Los efectos de la pandemia, que ya generó una crisis de oferta que apunta hacia la estanflación, se han acentuado con la guerra de Ucrania, que ha aportado una gran crisis energética y de materias primas. Ante esta situación delicada, la preocupación principal de un gobierno de izquierdas ha de ser garantizar los mínimos vitales al sector menos favorecido, de forma que los equilibrios macroeconómicos tienen un papel claramente secundario (por fortuna, esta vez, y al contrario de lo que pasó en 2008, Bruselas está también en esta tesitura).
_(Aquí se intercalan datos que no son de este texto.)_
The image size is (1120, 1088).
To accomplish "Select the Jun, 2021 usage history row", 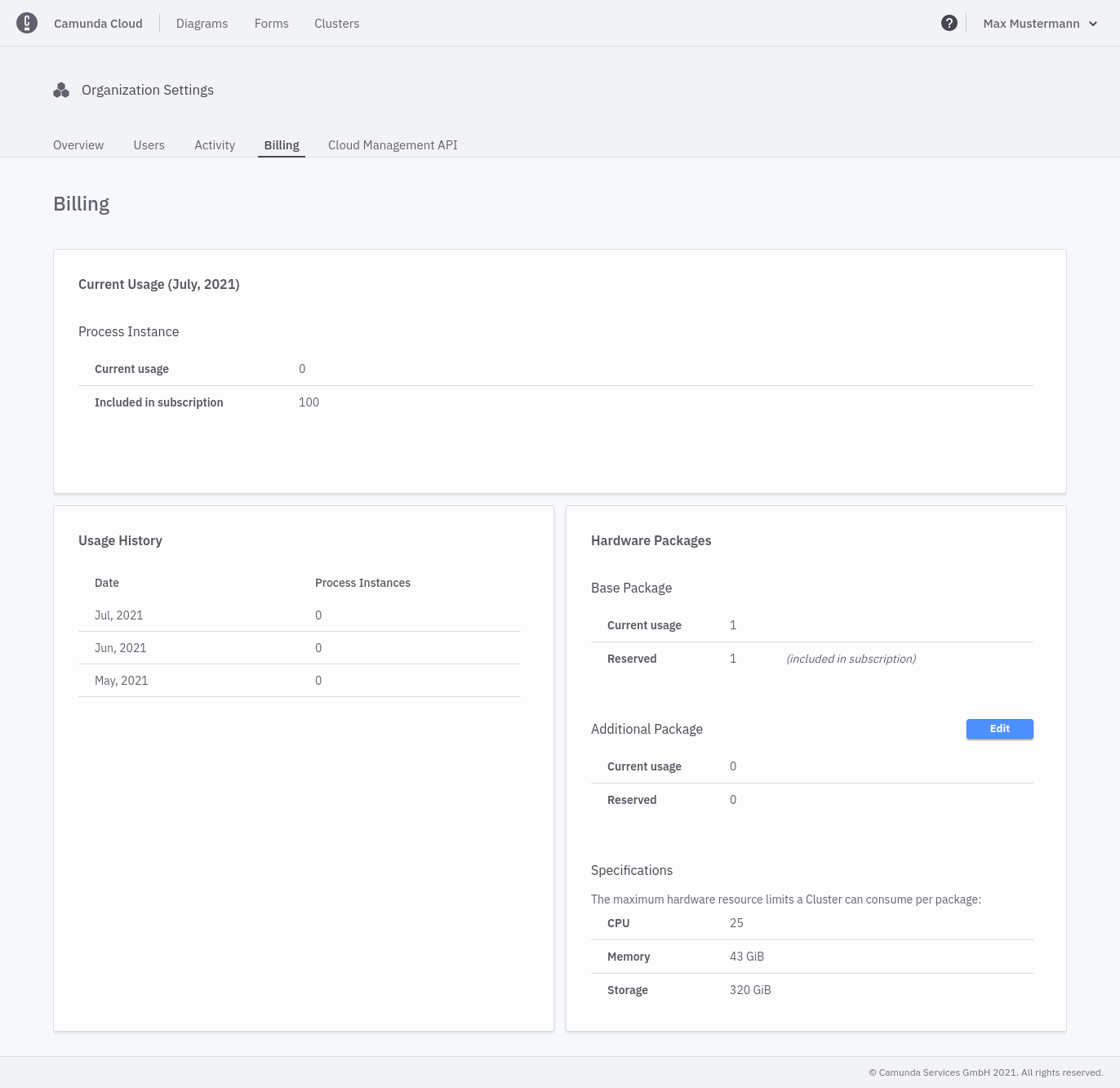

No tendrá, pues, Sánchez grandes dificultades en orillar las críticas por manirroto, sino al contrario. Y la ciudadanía menos acomodada se beneficiará de los 15.000 millones de incremento de la recaudación, en forma de subsidios.

Con estas políticas, Sánchez ha resuelto también el debate interno que tenía lugar en la coalición. Aunque el objetivo de fondo de los dos partidos de la alianza coincide -la relevancia de la implicación social, que predomina sobre cualquier otro objetivo, incluido por supuesto el militar relacionado con Ucrania-, Sánchez tendrá que vestirse el traje de estadista y que conciliar sus desarrollos claramente socialdemócratas con las obligaciones que imponen a España sus lealtades occidentales, su europeísmo vocacional y las servidumbres que genera la pertenencia a la comunidad internacional. La síntesis de los programas del PSOE y UP, que obligan a renuncias por ambas partes, será el proyecto antagónico del que pueda elaborar el Partido Popular, que, de momento no ha dado señales de vida.